___ Data shown ___

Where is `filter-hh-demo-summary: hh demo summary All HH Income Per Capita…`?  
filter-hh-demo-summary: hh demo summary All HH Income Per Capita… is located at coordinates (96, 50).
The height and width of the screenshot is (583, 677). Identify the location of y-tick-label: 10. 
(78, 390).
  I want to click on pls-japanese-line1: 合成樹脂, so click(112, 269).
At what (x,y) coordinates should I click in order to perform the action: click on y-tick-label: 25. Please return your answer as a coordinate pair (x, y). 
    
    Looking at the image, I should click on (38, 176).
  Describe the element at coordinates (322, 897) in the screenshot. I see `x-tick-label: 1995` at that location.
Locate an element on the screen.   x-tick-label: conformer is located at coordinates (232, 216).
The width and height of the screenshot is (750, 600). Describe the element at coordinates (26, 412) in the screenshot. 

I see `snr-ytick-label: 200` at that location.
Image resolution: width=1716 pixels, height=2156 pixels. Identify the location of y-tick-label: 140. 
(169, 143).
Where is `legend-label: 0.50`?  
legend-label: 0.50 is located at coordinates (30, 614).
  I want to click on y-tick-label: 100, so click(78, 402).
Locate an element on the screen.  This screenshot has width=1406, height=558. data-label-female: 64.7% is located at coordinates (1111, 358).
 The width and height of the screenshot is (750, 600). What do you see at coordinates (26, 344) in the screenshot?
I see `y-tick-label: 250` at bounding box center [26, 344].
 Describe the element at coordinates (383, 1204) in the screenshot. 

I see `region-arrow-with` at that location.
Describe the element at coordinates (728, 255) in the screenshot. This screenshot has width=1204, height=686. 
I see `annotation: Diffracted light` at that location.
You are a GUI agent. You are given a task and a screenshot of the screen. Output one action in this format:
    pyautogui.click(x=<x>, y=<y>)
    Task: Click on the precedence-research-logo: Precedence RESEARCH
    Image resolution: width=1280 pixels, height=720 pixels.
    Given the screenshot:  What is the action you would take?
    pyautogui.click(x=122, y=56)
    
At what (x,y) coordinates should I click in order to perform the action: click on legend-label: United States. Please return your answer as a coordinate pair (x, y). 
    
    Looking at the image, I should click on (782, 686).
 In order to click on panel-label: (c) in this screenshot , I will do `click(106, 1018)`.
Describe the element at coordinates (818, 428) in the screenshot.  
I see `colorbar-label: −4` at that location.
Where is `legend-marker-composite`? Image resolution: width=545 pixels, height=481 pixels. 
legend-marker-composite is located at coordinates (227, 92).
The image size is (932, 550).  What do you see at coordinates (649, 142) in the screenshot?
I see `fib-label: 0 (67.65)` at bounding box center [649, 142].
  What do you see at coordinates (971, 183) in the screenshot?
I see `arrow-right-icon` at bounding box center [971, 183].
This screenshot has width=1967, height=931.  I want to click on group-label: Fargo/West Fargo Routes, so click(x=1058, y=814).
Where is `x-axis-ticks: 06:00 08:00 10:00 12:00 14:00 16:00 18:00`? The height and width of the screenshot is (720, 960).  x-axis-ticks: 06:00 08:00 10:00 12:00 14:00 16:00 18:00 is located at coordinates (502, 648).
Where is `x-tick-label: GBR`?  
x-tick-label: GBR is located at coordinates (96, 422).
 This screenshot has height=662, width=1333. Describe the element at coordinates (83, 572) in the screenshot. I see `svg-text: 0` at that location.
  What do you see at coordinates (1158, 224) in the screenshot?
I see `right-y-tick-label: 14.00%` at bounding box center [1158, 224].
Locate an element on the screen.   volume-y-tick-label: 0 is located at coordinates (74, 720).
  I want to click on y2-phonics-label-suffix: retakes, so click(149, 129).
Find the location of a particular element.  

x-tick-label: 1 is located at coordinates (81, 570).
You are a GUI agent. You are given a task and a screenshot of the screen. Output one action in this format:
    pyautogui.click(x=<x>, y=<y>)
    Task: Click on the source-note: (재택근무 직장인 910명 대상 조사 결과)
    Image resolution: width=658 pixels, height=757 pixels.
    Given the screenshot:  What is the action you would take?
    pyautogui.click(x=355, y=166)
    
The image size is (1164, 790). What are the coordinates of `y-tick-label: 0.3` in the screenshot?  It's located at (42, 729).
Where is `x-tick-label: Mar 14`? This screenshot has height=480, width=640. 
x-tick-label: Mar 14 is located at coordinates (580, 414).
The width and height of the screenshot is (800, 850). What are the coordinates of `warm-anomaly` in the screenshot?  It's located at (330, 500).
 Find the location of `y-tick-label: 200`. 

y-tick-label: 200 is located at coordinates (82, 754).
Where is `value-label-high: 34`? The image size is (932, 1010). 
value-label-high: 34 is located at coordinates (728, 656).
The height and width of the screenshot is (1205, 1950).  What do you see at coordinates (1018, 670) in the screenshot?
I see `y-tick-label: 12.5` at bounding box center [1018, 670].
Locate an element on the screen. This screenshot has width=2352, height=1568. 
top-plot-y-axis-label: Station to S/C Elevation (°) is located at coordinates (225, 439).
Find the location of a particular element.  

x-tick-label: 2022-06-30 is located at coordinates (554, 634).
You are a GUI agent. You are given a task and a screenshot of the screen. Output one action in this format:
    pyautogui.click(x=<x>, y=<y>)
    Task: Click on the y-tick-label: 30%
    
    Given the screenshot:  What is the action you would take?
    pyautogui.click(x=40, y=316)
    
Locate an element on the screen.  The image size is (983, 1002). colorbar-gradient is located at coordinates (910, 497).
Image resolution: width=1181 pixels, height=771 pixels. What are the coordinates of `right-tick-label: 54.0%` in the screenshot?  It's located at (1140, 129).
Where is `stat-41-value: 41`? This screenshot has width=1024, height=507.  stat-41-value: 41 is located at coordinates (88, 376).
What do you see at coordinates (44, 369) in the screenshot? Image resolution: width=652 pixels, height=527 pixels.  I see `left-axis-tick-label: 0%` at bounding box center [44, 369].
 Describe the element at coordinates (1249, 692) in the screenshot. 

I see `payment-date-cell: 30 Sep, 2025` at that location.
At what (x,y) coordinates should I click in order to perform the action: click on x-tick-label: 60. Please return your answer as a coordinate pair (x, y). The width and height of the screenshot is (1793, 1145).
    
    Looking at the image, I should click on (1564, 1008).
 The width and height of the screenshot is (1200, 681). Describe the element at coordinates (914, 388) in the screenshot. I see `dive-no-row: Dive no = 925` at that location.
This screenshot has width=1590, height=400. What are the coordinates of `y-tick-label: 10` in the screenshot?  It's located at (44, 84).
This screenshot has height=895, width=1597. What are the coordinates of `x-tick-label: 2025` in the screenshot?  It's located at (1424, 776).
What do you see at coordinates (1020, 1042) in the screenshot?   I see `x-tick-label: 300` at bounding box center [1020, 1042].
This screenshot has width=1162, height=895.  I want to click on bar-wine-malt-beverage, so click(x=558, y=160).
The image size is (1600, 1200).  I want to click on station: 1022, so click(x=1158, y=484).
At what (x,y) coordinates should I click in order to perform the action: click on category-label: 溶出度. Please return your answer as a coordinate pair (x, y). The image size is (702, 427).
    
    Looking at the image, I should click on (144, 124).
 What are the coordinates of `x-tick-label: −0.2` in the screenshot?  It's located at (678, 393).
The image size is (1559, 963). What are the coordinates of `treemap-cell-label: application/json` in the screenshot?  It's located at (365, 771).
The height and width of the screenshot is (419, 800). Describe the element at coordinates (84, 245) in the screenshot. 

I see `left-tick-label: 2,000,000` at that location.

___

▶ _Exercise requirements_: Convert the listing above into a Markdown table with the columns "Row" and "Line". Put one line per row and number the rows in order, leaving out any blank lines.

▶ _Task solution_:
| Row | Line |
|---|---|
| 1 | Where is `filter-hh-demo-summary: hh demo summary All HH Income Per Capita…`?   |
| 2 | filter-hh-demo-summary: hh demo summary All HH Income Per Capita… is located at coordinates (96, 50). |
| 3 | The height and width of the screenshot is (583, 677). Identify the location of y-tick-label: 10.  |
| 4 | (78, 390). |
| 5 |   I want to click on pls-japanese-line1: 合成樹脂, so click(112, 269). |
| 6 | At what (x,y) coordinates should I click in order to perform the action: click on y-tick-label: 25. Please return your answer as a coordinate pair (x, y).  |
| 7 |     Looking at the image, I should click on (38, 176). |
| 8 |   Describe the element at coordinates (322, 897) in the screenshot. I see `x-tick-label: 1995` at that location. |
| 9 | Locate an element on the screen.   x-tick-label: conformer is located at coordinates (232, 216). |
| 10 | The width and height of the screenshot is (750, 600). Describe the element at coordinates (26, 412) in the screenshot.  |
| 11 | I see `snr-ytick-label: 200` at that location. |
| 12 | Image resolution: width=1716 pixels, height=2156 pixels. Identify the location of y-tick-label: 140.  |
| 13 | (169, 143). |
| 14 | Where is `legend-label: 0.50`?   |
| 15 | legend-label: 0.50 is located at coordinates (30, 614). |
| 16 |   I want to click on y-tick-label: 100, so click(78, 402). |
| 17 | Locate an element on the screen.  This screenshot has width=1406, height=558. data-label-female: 64.7% is located at coordinates (1111, 358). |
| 18 |  The width and height of the screenshot is (750, 600). What do you see at coordinates (26, 344) in the screenshot? |
| 19 | I see `y-tick-label: 250` at bounding box center [26, 344]. |
| 20 |  Describe the element at coordinates (383, 1204) in the screenshot.  |
| 21 | I see `region-arrow-with` at that location. |
| 22 | Describe the element at coordinates (728, 255) in the screenshot. This screenshot has width=1204, height=686.  |
| 23 | I see `annotation: Diffracted light` at that location. |
| 24 | You are a GUI agent. You are given a task and a screenshot of the screen. Output one action in this format: |
| 25 |     pyautogui.click(x=<x>, y=<y>) |
| 26 |     Task: Click on the precedence-research-logo: Precedence RESEARCH |
| 27 |     Image resolution: width=1280 pixels, height=720 pixels. |
| 28 |     Given the screenshot:  What is the action you would take? |
| 29 |     pyautogui.click(x=122, y=56) |
| 30 | At what (x,y) coordinates should I click in order to perform the action: click on legend-label: United States. Please return your answer as a coordinate pair (x, y).  |
| 31 |     Looking at the image, I should click on (782, 686). |
| 32 |  In order to click on panel-label: (c) in this screenshot , I will do `click(106, 1018)`. |
| 33 | Describe the element at coordinates (818, 428) in the screenshot.   |
| 34 | I see `colorbar-label: −4` at that location. |
| 35 | Where is `legend-marker-composite`? Image resolution: width=545 pixels, height=481 pixels.  |
| 36 | legend-marker-composite is located at coordinates (227, 92). |
| 37 | The image size is (932, 550).  What do you see at coordinates (649, 142) in the screenshot? |
| 38 | I see `fib-label: 0 (67.65)` at bounding box center [649, 142]. |
| 39 |   What do you see at coordinates (971, 183) in the screenshot? |
| 40 | I see `arrow-right-icon` at bounding box center [971, 183]. |
| 41 | This screenshot has width=1967, height=931.  I want to click on group-label: Fargo/West Fargo Routes, so click(x=1058, y=814). |
| 42 | Where is `x-axis-ticks: 06:00 08:00 10:00 12:00 14:00 16:00 18:00`? The height and width of the screenshot is (720, 960).  x-axis-ticks: 06:00 08:00 10:00 12:00 14:00 16:00 18:00 is located at coordinates (502, 648). |
| 43 | Where is `x-tick-label: GBR`?   |
| 44 | x-tick-label: GBR is located at coordinates (96, 422). |
| 45 |  This screenshot has height=662, width=1333. Describe the element at coordinates (83, 572) in the screenshot. I see `svg-text: 0` at that location. |
| 46 |   What do you see at coordinates (1158, 224) in the screenshot? |
| 47 | I see `right-y-tick-label: 14.00%` at bounding box center [1158, 224]. |
| 48 | Locate an element on the screen.   volume-y-tick-label: 0 is located at coordinates (74, 720). |
| 49 |   I want to click on y2-phonics-label-suffix: retakes, so click(149, 129). |
| 50 | Find the location of a particular element.   |
| 51 | x-tick-label: 1 is located at coordinates (81, 570). |
| 52 | You are a GUI agent. You are given a task and a screenshot of the screen. Output one action in this format: |
| 53 |     pyautogui.click(x=<x>, y=<y>) |
| 54 |     Task: Click on the source-note: (재택근무 직장인 910명 대상 조사 결과) |
| 55 |     Image resolution: width=658 pixels, height=757 pixels. |
| 56 |     Given the screenshot:  What is the action you would take? |
| 57 |     pyautogui.click(x=355, y=166) |
| 58 | The image size is (1164, 790). What are the coordinates of `y-tick-label: 0.3` in the screenshot?  It's located at (42, 729). |
| 59 | Where is `x-tick-label: Mar 14`? This screenshot has height=480, width=640.  |
| 60 | x-tick-label: Mar 14 is located at coordinates (580, 414). |
| 61 | The width and height of the screenshot is (800, 850). What are the coordinates of `warm-anomaly` in the screenshot?  It's located at (330, 500). |
| 62 |  Find the location of `y-tick-label: 200`.  |
| 63 | y-tick-label: 200 is located at coordinates (82, 754). |
| 64 | Where is `value-label-high: 34`? The image size is (932, 1010).  |
| 65 | value-label-high: 34 is located at coordinates (728, 656). |
| 66 | The height and width of the screenshot is (1205, 1950).  What do you see at coordinates (1018, 670) in the screenshot? |
| 67 | I see `y-tick-label: 12.5` at bounding box center [1018, 670]. |
| 68 | Locate an element on the screen. This screenshot has width=2352, height=1568.  |
| 69 | top-plot-y-axis-label: Station to S/C Elevation (°) is located at coordinates (225, 439). |
| 70 | Find the location of a particular element.   |
| 71 | x-tick-label: 2022-06-30 is located at coordinates (554, 634). |
| 72 | You are a GUI agent. You are given a task and a screenshot of the screen. Output one action in this format: |
| 73 |     pyautogui.click(x=<x>, y=<y>) |
| 74 |     Task: Click on the y-tick-label: 30% |
| 75 |     Given the screenshot:  What is the action you would take? |
| 76 |     pyautogui.click(x=40, y=316) |
| 77 | Locate an element on the screen.  The image size is (983, 1002). colorbar-gradient is located at coordinates (910, 497). |
| 78 | Image resolution: width=1181 pixels, height=771 pixels. What are the coordinates of `right-tick-label: 54.0%` in the screenshot?  It's located at (1140, 129). |
| 79 | Where is `stat-41-value: 41`? This screenshot has width=1024, height=507.  stat-41-value: 41 is located at coordinates (88, 376). |
| 80 | What do you see at coordinates (44, 369) in the screenshot? Image resolution: width=652 pixels, height=527 pixels.  I see `left-axis-tick-label: 0%` at bounding box center [44, 369]. |
| 81 |  Describe the element at coordinates (1249, 692) in the screenshot.  |
| 82 | I see `payment-date-cell: 30 Sep, 2025` at that location. |
| 83 | At what (x,y) coordinates should I click in order to perform the action: click on x-tick-label: 60. Please return your answer as a coordinate pair (x, y). The width and height of the screenshot is (1793, 1145). |
| 84 |     Looking at the image, I should click on (1564, 1008). |
| 85 |  The width and height of the screenshot is (1200, 681). Describe the element at coordinates (914, 388) in the screenshot. I see `dive-no-row: Dive no = 925` at that location. |
| 86 | This screenshot has width=1590, height=400. What are the coordinates of `y-tick-label: 10` in the screenshot?  It's located at (44, 84). |
| 87 | This screenshot has height=895, width=1597. What are the coordinates of `x-tick-label: 2025` in the screenshot?  It's located at (1424, 776). |
| 88 | What do you see at coordinates (1020, 1042) in the screenshot?   I see `x-tick-label: 300` at bounding box center [1020, 1042]. |
| 89 | This screenshot has width=1162, height=895.  I want to click on bar-wine-malt-beverage, so click(x=558, y=160). |
| 90 | The image size is (1600, 1200).  I want to click on station: 1022, so click(x=1158, y=484). |
| 91 | At what (x,y) coordinates should I click in order to perform the action: click on category-label: 溶出度. Please return your answer as a coordinate pair (x, y). The image size is (702, 427). |
| 92 |     Looking at the image, I should click on (144, 124). |
| 93 |  What are the coordinates of `x-tick-label: −0.2` in the screenshot?  It's located at (678, 393). |
| 94 | The image size is (1559, 963). What are the coordinates of `treemap-cell-label: application/json` in the screenshot?  It's located at (365, 771). |
| 95 | The height and width of the screenshot is (419, 800). Describe the element at coordinates (84, 245) in the screenshot.  |
| 96 | I see `left-tick-label: 2,000,000` at that location. |